Network evolution expenditure of R576 million (September 2013: R1 014 million) is related to the continued roll-out of the Next Generation Network programme which aims to modernise the legacy voice network, provide high-speed broadband in selected areas and to address the associated operational and business support systems. The lower expenditure in this six-month period is largely due to a more rigorous focus on project selection, in accordance with the Company’s focus on efficient execution of its strategy.
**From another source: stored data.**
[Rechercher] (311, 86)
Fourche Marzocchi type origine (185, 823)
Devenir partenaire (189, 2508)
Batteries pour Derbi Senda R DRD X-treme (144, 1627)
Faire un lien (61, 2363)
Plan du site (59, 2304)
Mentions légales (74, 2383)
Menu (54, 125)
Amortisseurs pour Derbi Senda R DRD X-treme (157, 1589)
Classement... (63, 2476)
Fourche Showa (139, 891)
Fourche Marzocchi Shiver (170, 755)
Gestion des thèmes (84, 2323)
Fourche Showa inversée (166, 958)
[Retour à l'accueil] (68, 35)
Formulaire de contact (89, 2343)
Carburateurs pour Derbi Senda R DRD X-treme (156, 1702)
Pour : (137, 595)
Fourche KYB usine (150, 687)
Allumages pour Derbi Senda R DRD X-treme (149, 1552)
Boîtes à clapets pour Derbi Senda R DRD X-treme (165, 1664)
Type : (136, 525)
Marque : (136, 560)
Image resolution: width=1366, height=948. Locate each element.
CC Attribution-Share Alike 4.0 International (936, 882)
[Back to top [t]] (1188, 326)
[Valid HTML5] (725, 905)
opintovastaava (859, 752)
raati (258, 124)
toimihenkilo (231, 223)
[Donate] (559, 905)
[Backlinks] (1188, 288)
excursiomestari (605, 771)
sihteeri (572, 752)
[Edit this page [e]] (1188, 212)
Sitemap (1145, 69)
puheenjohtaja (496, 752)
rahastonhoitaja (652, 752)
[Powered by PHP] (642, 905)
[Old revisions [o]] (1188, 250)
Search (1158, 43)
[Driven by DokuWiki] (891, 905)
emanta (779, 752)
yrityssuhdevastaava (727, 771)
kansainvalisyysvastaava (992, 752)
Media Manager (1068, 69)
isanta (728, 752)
Our roll out was also impacted by the availability of material as a result of the strikes in the manufacturing sector and the timely availability of way leaves.

Mobile capital expenditure decreased 79.9% to R164 million (September 2013: R815 million), due to the shift to a more concentrated rollout in major metropolitan areas. The current focus on the radio access network (RAN) is to complete existing projects and to provide capacity to relieve congestion in identified growth areas.

The sustenance category expenditure of R76 million (September 2013: R60 million) was largely linked to the replacement of obsolete power systems as well as the replacement and modernisation of the access and core network.

The decrease in the effectiveness and efficiency category to R48 million (September 2013: R58 million) was as a result of lower expenditure for the movement of staff from leased buildings to owned buildings.

The support capital expenditure of R39 million (September 2013: R91 million) is primarily related to the provision of new buildings and building extensions in support of network growth, building compliance upgrades and the purchase of test equipment for technical staff. This category decreased 57.1%, mainly due to a reduction in expenditure for the rebranding of Telkom stores.